There are people that help each other in this thread still...I used to be apart of that but I've hit rock bottom lately that I can barely help anyone if at all. The fact of the matter is the people that help here are also with illnesses and dealing with their own business; at times it can be overwhelming, so help might not be frequent. Try to be apart of that help to others if you feel strongly about this though.
 

Smiley90

Stop shitting on my team. Start shitting on my finger.
I have to cram for four finals next week, one of which is a course I didn't go to all semester for stupid reasons. Gimme a break... Then I'll be back trying to help... Like oomi said, it's not like we all don't have our own struggles :/ I'm still available on steam and sometimes in chat, which people have used to reach me, too. I'm just less able to reach out myself these days, due to stress & my general situation.
 
Im kinda getting tired of the fact this thread is just a bullshit venting mechanism. I mean, people post depressing shit every damn day and no help is had, because it isnt capable of it. A cesspit of misery.

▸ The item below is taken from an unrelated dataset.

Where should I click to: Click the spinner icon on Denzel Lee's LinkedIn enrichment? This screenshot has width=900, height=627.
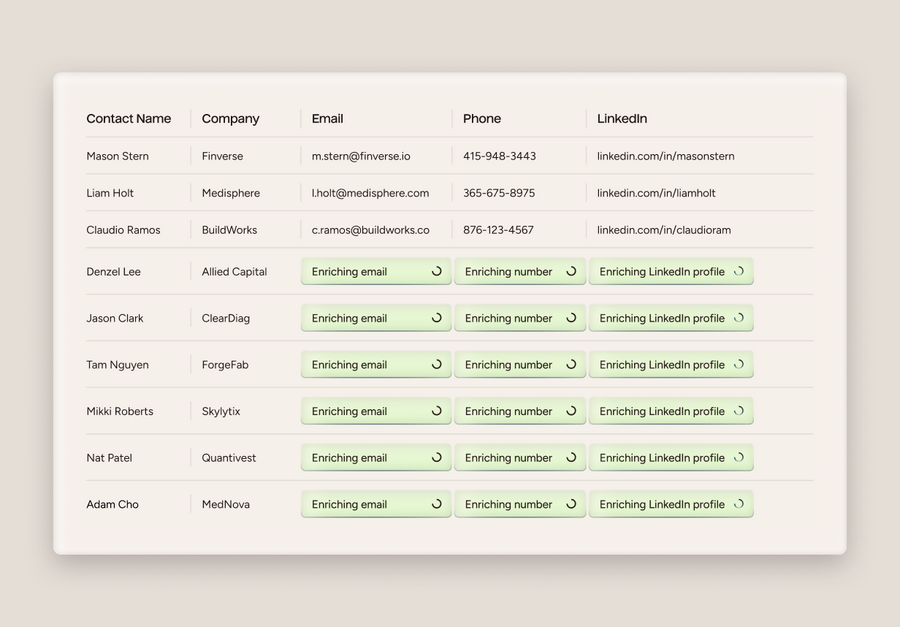tap(739, 271)
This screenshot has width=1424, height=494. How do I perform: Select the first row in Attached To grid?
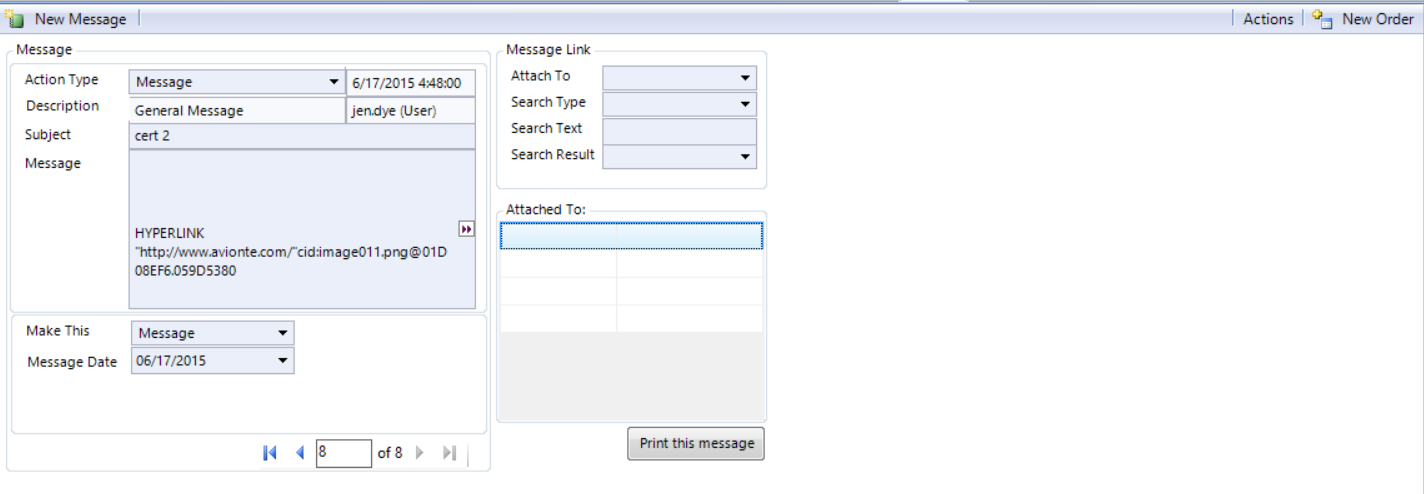tap(631, 236)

Well, start as an example because that post in of itself is just as you describe.
 

neojubei

Will drop pants for Sony.
I hate when people say things will get better when they don't or problems are solvable death is permenant. I rather just choose death. Going to the gym isn't going to help at all. If there is anything good in this world let me die in my sleep tonight. I really wish I was never born. My parents were selfish assholes to bring any kid in this world. If you already have bad genes why make kids with the same bad genes to ruin their life.
 
Is that book one of those that say we should accept being fat ugly and stupid?


Ugh if I found a gun in the street I would shoot myself in the head. I doubt I will lose any weight and forever be this person I hate.

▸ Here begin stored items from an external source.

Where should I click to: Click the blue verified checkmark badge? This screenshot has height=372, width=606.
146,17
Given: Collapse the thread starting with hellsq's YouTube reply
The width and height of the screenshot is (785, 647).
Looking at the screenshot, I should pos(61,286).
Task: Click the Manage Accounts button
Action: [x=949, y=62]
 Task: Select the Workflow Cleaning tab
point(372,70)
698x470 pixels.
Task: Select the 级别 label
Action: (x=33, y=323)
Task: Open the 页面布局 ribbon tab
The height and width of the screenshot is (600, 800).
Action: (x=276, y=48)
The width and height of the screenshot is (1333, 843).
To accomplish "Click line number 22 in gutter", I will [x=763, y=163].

I'm guessing no. It is a book that will help you control these toxic thoughts and get rid of them.
 

Bagels

You got Moxie, kid!
Im kinda getting tired of the fact this thread is just a bullshit venting mechanism. I mean, people post depressing shit every damn day and no help is had, because it isnt capable of it. A cesspit of misery.

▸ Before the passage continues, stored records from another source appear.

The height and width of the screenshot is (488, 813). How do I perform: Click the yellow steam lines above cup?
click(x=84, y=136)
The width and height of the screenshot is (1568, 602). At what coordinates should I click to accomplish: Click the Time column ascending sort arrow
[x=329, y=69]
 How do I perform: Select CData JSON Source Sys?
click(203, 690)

Things move in waves around here. The thread exists for two main purposes, I think - for people to offer help and advice, and for people to just vent a bit about what's getting them down. The former is much harder than the latter, obviously. As oomi said, a lot of our regulars are dealing with other things right now, so the venting has come to dominate.

For better or for worse, the more up-beat or helpful or whatever stuff has been kind of offloaded to chat, PM, skype, steam, etc. The closer some of us have gotten, the more likely we've become to talk outside of this thread. Many things are too personal for this venue (that line is different for all of us), or some of the silly stuff we talk about to lift our moods just would not work in this thread, or we like to have more conversational interactions...the thread has a definite place in all of this, but I've personally kind of been neglecting it. I feel bad about that, as things do tend to just get really negative if people don't make the effort to nudge the discourse into a more positive direction. It takes UNBELIEVABLE work, though, and I just have not been up to the challenge lately. I've thought about it, and I want to get back into it. I can't promise it will be today, but it'll happen.

There are a LOT of people, on GAF and not, who read every post in here. Your writing is not wasted or ignored, even if it feels a bit like it. I get messages every day about things people say in here, posts get discussed, things get discussed and then posted. The thread does not represent anywhere close to everything that's going on in our community, but it's still the anchor for the whole thing. It can and should be as good as it can possibly be. But as oomi said, if you want it to be better, start by trying to post the kinds of things you'd like to read.